→ Task statement
Entries follow. Return each line that contains the word "value".

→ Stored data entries
════════
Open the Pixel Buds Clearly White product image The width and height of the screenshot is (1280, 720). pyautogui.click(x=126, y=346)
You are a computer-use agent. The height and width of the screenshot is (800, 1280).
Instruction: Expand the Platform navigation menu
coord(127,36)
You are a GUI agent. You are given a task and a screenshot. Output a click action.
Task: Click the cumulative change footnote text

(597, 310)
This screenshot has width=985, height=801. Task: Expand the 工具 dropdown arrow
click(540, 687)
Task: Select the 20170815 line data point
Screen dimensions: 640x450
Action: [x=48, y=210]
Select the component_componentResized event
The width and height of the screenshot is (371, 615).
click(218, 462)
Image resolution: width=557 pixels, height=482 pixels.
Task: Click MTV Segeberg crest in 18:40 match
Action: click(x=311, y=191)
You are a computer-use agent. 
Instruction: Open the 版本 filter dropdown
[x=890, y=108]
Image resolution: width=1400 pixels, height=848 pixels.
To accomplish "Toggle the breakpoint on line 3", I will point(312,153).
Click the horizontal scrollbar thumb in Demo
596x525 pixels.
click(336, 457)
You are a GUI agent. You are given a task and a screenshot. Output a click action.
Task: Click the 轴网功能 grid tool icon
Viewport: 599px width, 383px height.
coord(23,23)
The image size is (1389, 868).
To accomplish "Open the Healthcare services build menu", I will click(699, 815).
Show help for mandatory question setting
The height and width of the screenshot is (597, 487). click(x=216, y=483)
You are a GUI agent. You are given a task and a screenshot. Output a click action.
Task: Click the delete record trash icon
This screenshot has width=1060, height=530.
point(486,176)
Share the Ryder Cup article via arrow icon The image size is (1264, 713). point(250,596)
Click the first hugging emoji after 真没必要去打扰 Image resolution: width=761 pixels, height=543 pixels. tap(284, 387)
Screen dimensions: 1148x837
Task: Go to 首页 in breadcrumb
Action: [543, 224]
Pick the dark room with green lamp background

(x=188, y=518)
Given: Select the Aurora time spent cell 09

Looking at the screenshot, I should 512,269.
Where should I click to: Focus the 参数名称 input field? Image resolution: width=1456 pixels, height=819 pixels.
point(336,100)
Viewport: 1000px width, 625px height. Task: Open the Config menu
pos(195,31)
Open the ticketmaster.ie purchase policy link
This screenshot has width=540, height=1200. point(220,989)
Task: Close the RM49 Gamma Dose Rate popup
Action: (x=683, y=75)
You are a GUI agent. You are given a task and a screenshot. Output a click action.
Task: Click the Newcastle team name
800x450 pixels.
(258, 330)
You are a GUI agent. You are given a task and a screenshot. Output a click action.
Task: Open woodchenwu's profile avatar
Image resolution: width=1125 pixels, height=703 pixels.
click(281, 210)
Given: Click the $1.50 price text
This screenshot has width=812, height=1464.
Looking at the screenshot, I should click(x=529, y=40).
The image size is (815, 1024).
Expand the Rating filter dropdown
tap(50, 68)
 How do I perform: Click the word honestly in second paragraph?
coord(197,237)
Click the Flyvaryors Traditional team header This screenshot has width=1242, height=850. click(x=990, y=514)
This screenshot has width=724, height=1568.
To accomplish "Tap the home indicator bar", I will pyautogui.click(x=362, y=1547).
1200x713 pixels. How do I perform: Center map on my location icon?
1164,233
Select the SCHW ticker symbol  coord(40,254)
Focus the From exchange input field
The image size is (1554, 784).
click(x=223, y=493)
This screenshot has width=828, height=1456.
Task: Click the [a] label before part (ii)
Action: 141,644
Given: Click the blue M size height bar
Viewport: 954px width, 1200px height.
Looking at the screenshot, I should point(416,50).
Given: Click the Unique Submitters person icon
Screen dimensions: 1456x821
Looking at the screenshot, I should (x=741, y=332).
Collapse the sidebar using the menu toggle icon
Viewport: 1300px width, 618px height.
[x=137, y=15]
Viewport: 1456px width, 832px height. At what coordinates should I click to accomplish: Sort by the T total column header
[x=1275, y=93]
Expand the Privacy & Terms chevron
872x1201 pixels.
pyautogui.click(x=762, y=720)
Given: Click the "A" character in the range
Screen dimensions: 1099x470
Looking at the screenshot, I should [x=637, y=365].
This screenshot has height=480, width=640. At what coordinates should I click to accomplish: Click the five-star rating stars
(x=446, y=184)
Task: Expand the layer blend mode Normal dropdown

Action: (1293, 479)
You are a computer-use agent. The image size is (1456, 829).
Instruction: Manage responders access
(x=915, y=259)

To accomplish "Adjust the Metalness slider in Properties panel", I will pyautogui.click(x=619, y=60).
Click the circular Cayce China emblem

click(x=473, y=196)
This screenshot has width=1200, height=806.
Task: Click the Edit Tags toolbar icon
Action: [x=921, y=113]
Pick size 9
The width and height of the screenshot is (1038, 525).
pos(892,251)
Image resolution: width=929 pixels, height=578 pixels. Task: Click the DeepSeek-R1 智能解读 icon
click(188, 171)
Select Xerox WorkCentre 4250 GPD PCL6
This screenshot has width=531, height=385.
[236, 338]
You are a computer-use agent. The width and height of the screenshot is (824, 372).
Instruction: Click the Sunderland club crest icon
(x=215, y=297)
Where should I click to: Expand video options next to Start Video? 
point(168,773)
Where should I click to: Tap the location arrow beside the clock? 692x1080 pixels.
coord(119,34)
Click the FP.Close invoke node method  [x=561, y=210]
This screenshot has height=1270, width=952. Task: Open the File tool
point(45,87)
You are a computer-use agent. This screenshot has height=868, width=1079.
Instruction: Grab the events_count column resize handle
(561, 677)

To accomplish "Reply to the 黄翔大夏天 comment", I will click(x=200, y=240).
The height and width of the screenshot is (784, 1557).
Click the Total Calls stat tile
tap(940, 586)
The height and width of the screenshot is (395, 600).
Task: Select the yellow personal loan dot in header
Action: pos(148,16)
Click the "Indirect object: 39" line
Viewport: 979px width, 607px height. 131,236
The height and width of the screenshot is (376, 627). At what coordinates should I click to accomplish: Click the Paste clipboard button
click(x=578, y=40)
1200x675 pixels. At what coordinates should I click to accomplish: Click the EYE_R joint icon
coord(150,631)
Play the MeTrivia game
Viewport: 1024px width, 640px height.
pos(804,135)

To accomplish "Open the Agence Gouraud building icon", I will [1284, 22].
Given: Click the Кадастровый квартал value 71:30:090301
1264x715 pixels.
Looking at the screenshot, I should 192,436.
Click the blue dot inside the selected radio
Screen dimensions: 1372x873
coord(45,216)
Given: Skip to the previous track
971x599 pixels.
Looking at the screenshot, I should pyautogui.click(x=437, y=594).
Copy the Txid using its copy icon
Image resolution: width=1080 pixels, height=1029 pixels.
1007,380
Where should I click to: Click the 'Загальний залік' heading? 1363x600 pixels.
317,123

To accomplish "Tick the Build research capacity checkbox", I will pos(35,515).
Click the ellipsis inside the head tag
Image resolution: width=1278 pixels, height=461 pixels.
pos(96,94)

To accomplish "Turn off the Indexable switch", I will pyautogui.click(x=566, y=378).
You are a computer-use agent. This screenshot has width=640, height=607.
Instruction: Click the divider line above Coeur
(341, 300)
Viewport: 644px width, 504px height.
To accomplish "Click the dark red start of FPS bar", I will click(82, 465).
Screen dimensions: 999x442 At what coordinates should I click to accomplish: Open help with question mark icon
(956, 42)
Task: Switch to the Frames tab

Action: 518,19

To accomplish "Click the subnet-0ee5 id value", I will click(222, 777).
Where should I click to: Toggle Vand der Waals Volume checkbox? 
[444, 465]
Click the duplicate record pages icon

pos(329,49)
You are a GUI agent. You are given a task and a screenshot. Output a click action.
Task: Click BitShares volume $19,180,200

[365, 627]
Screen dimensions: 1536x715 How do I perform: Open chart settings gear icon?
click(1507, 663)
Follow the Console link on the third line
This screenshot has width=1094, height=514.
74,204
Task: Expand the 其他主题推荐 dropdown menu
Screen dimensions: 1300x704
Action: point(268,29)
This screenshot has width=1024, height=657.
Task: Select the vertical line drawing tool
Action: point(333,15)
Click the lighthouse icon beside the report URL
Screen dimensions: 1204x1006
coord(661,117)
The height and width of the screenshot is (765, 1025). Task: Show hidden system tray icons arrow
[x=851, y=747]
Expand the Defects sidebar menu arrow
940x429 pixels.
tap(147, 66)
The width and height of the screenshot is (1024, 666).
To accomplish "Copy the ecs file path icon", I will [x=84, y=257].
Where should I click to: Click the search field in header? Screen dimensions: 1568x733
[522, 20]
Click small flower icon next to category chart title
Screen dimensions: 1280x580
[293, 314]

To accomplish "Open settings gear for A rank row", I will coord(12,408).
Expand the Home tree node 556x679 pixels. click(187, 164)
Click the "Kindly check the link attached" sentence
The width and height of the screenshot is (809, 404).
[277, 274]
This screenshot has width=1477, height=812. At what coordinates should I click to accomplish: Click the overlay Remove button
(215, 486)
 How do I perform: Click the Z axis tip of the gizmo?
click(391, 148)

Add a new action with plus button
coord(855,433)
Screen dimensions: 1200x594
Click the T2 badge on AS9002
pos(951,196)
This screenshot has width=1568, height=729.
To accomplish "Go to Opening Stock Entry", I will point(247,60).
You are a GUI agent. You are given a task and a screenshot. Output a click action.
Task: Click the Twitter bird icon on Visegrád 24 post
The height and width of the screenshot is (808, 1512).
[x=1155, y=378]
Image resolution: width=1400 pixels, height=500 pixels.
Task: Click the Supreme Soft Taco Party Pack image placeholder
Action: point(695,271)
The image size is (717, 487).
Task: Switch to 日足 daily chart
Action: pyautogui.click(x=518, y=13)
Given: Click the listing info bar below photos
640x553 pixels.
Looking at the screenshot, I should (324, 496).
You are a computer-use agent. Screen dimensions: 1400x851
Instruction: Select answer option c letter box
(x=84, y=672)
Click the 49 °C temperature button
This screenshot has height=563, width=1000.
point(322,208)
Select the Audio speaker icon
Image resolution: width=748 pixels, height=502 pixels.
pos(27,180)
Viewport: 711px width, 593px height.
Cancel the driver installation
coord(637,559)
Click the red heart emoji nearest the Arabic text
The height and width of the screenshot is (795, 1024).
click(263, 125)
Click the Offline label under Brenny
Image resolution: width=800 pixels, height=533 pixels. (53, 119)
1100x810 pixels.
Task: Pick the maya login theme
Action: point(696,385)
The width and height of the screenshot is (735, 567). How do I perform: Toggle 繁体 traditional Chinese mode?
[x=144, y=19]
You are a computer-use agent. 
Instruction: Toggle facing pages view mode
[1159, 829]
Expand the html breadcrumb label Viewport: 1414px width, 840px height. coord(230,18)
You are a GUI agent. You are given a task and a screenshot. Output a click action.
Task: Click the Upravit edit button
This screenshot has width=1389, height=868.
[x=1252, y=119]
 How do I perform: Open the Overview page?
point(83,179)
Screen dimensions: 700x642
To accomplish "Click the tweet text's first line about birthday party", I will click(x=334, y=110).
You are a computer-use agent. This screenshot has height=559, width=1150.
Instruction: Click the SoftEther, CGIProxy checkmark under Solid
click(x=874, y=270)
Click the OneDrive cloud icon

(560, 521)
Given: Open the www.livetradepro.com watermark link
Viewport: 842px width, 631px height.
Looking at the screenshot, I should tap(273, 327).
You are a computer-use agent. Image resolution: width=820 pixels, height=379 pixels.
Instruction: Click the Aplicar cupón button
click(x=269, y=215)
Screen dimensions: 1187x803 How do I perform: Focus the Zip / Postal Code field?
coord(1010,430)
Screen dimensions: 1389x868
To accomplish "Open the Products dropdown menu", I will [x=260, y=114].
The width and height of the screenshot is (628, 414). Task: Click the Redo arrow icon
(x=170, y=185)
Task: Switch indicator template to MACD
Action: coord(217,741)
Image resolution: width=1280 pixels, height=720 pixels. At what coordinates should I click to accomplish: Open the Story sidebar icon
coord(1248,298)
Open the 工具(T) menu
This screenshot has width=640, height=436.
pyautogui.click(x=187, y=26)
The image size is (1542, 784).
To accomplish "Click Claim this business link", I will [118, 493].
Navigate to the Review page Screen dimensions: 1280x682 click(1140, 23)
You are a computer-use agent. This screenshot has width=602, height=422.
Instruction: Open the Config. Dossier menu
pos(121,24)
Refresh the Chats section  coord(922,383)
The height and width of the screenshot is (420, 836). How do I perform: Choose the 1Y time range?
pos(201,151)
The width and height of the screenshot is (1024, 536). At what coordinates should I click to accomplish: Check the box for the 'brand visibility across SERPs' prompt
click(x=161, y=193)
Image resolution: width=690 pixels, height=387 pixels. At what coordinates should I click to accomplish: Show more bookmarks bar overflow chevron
════════
→ Response area
Given: Click the Кадастровый квартал value 71:30:090301
To accomplish "Click the subnet-0ee5 id value", I will click(222, 777).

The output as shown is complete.